**EXERCISE MATERIALS:**
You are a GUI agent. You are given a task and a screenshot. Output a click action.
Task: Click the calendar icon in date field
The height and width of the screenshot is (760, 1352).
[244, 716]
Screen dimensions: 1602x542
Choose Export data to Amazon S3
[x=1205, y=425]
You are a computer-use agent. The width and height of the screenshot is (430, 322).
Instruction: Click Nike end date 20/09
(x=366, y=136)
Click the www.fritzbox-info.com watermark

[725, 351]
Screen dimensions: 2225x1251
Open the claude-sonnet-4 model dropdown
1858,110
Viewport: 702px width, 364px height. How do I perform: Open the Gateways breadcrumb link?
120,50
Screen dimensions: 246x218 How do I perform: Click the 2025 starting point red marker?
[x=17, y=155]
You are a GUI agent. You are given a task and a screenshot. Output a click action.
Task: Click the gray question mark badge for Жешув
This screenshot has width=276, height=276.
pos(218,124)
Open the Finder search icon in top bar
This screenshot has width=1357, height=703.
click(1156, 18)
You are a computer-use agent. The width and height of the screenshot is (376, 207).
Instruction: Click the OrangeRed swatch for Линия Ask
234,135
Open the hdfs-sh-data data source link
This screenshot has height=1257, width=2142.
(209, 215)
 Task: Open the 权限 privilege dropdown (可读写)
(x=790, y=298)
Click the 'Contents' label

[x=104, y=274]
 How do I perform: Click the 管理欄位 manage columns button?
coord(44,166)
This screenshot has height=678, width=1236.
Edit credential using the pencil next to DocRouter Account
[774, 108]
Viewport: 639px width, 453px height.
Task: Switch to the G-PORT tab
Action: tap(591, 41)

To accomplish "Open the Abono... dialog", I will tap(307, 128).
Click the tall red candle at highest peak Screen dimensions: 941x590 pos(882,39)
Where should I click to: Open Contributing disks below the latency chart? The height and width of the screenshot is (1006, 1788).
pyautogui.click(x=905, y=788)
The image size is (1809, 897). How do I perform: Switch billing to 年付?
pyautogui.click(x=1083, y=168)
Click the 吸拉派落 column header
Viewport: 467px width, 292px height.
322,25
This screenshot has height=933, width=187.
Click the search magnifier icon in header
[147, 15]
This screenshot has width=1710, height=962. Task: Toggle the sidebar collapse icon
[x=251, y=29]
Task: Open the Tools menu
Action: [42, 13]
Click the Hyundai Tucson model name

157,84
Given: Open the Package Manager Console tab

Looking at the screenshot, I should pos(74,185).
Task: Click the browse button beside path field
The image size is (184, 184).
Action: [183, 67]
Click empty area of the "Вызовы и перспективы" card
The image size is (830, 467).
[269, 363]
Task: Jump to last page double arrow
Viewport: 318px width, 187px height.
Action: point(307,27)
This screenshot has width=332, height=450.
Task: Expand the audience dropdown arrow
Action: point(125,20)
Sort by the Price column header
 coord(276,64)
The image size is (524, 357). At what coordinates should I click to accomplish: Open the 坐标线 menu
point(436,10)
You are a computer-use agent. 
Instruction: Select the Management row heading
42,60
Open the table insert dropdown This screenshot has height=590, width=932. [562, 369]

**EXERCISE:**
Reproduce the entries verbatim, beginning with the line containing "Screen dimensions: 2225x1251" and continuing through the line containing "coord(44,166)", with both of those lines included.

**SOLUTION TO THIS TASK:**
Screen dimensions: 2225x1251
Open the claude-sonnet-4 model dropdown
1858,110
Viewport: 702px width, 364px height. How do I perform: Open the Gateways breadcrumb link?
120,50
Screen dimensions: 246x218 How do I perform: Click the 2025 starting point red marker?
[x=17, y=155]
You are a GUI agent. You are given a task and a screenshot. Output a click action.
Task: Click the gray question mark badge for Жешув
This screenshot has width=276, height=276.
pos(218,124)
Open the Finder search icon in top bar
This screenshot has width=1357, height=703.
click(1156, 18)
You are a computer-use agent. The width and height of the screenshot is (376, 207).
Instruction: Click the OrangeRed swatch for Линия Ask
234,135
Open the hdfs-sh-data data source link
This screenshot has height=1257, width=2142.
(209, 215)
 Task: Open the 权限 privilege dropdown (可读写)
(x=790, y=298)
Click the 'Contents' label

[x=104, y=274]
 How do I perform: Click the 管理欄位 manage columns button?
coord(44,166)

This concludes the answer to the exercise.